Monday, June 18, 2012

The Meaning of Rodney King

Don't we gladly judge others? Don't we think it's weak to try to understand why someone has fallen? Don't we mock compassion?

Isn't it out of step with our times to say, "To understand all is to forgive all" – or, more famously, "You can’t understand someone unless you’ve walked a mile in his moccasins"?

1. Rodney King is dead.

Rodney King is dead. He was found submerged in his swimming pool in Rialto. He has been in and out of jail for drugs. I suspect that drugs played a role in his death.

2. Judging Rodney King.

And for that he will be scorned as a loser and as a drag on the gene pool. And people will judge him harshly when they remember that he blew through the slight fortune that he gained in a verdict against the City of Los Angeles after four officers of the L.A.P.D. beat him on videotape. He died jobless and pennyless.

3. How Rodney King’s beating changed his life.

Knowing what the present would be if the past were different is like trying to tell the future. It can’t be done. But it’s fair to predict that if a videographer hadn’t taped the police beating of Rodney King, his life would have been different in two important ways.

First, he would have been convicted of resisting arrest. The officers who beat him wrote reports that claimed that he had charged them, as I recall, even though that wasn’t true. They wrote that to justify beating him.

The officers could not justify the beating merely because Rodney King had fled from them in his car. But almost certainly that was the reason for the beating. As a former prosecutor and as a private attorney, I have many times seen that arc from flight to beating.

And when police officers write false police reports to cover up wrongfully beating a suspect, their victim is almost always prosecuted with false evidence based on those false police reports. Without some objective proof that the officers are lying, jurors want to believe the officers.

The second difference is that Rodney King almost certainly would have lived and died unknown to the world.

 2. How Rodney King’s beating changed the world.

But whatever might have been, Rodney King’s beating changed the world.

Before the videotape of the Rodney King beating played over and over on the news, people in general had no idea that the police could be so punitive and brutal.

Requirement 1.
In the post on Rodney King, substitute "bathtub" for "swimming pool" and give the passage between "1. Rodney King" and "in his death.", inclusive.
Requirement 2.
Translate this sentence from the post on Rodney King into Spanish: "He was found submerged in his swimming pool in Rialto."

Dataset records.
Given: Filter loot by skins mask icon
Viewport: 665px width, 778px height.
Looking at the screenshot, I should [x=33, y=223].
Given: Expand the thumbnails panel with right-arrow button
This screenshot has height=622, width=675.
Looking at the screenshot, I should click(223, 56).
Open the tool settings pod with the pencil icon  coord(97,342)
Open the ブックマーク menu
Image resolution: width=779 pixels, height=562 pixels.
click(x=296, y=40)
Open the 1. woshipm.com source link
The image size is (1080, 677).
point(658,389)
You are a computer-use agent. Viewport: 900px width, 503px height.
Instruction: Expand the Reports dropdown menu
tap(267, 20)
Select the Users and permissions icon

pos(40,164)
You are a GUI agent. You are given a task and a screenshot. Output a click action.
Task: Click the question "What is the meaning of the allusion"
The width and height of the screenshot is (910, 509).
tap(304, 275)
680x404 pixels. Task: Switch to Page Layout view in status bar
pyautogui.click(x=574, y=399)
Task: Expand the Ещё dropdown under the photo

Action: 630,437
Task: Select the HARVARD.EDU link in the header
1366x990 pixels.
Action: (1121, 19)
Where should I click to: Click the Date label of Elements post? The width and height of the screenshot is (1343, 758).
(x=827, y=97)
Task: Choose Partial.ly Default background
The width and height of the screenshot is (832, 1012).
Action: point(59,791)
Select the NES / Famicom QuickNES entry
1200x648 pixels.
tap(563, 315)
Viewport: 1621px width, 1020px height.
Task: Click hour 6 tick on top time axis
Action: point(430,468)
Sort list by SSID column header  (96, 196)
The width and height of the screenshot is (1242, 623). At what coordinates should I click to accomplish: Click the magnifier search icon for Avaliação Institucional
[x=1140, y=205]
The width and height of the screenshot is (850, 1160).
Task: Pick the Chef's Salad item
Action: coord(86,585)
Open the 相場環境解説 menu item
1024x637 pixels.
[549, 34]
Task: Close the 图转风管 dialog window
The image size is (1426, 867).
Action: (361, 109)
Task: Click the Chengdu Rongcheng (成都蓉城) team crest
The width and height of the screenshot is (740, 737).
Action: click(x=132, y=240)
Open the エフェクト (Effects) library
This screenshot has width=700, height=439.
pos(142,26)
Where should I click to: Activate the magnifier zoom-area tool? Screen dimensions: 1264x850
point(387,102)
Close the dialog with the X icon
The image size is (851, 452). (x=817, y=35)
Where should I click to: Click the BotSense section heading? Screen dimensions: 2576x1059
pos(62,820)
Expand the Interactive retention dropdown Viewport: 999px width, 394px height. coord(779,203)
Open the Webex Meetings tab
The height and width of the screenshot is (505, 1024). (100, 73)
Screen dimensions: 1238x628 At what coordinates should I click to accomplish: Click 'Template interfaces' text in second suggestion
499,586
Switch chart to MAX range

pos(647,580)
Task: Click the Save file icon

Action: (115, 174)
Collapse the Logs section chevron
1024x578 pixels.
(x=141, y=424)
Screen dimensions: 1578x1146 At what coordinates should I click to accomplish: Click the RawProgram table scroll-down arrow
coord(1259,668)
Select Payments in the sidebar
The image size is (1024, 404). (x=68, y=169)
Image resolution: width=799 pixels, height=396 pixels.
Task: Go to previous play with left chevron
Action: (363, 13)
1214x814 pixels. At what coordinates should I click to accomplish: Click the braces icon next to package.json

Written answer 1.
1. Rodney King is dead.

Rodney King is dead. He was found submerged in his bathtub in Rialto. He has been in and out of jail for drugs. I suspect that drugs played a role in his death.

Written answer 2.
Lo encontraron sumergido en su piscina en Rialto.